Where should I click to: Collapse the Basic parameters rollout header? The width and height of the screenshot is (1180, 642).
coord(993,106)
......
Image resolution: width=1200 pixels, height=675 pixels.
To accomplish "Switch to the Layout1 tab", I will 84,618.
......
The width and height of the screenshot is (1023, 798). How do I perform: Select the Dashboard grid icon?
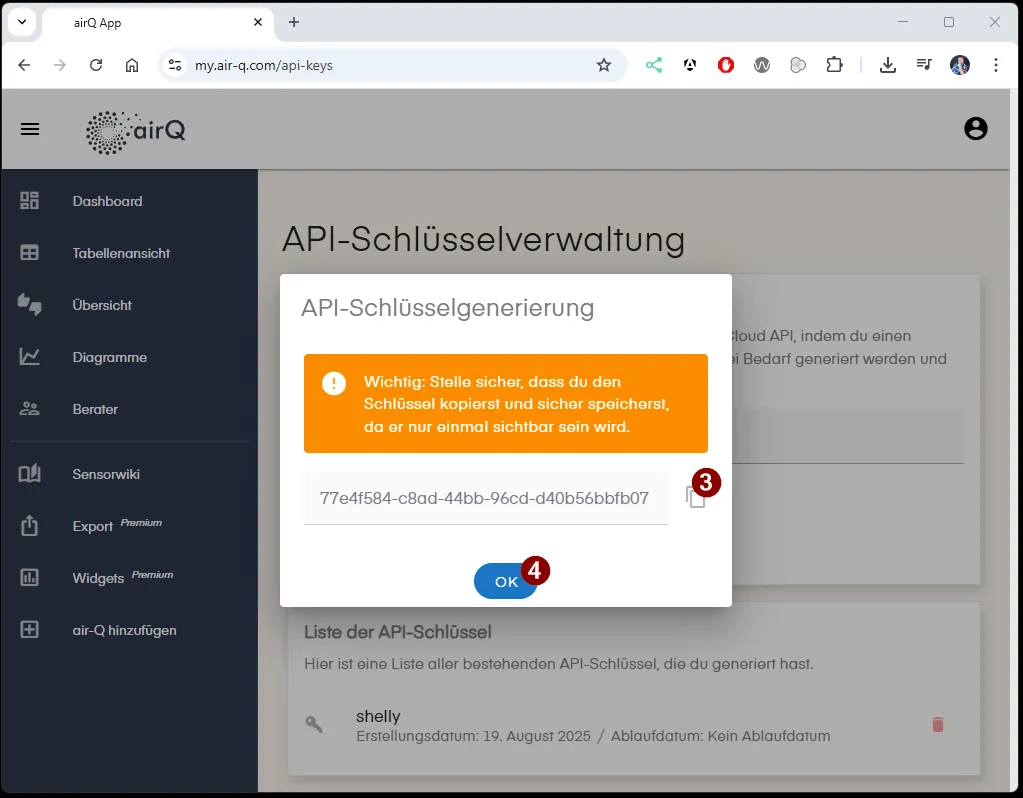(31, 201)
......
# Given exercise:
Lay out the stretch from the line containing "Image resolution: width=1200" through the line containing "I will 84,618." as a two-column CSV with the header item_text,answer. Give one row per item, put each field in double quotes, and turn any line breaks into spaces.

# Output of the task:
item_text,answer
"Image resolution: width=1200 pixels, height=675 pixels. To accomplish ""Switch to the Layout1 tab"",","I will 84,618."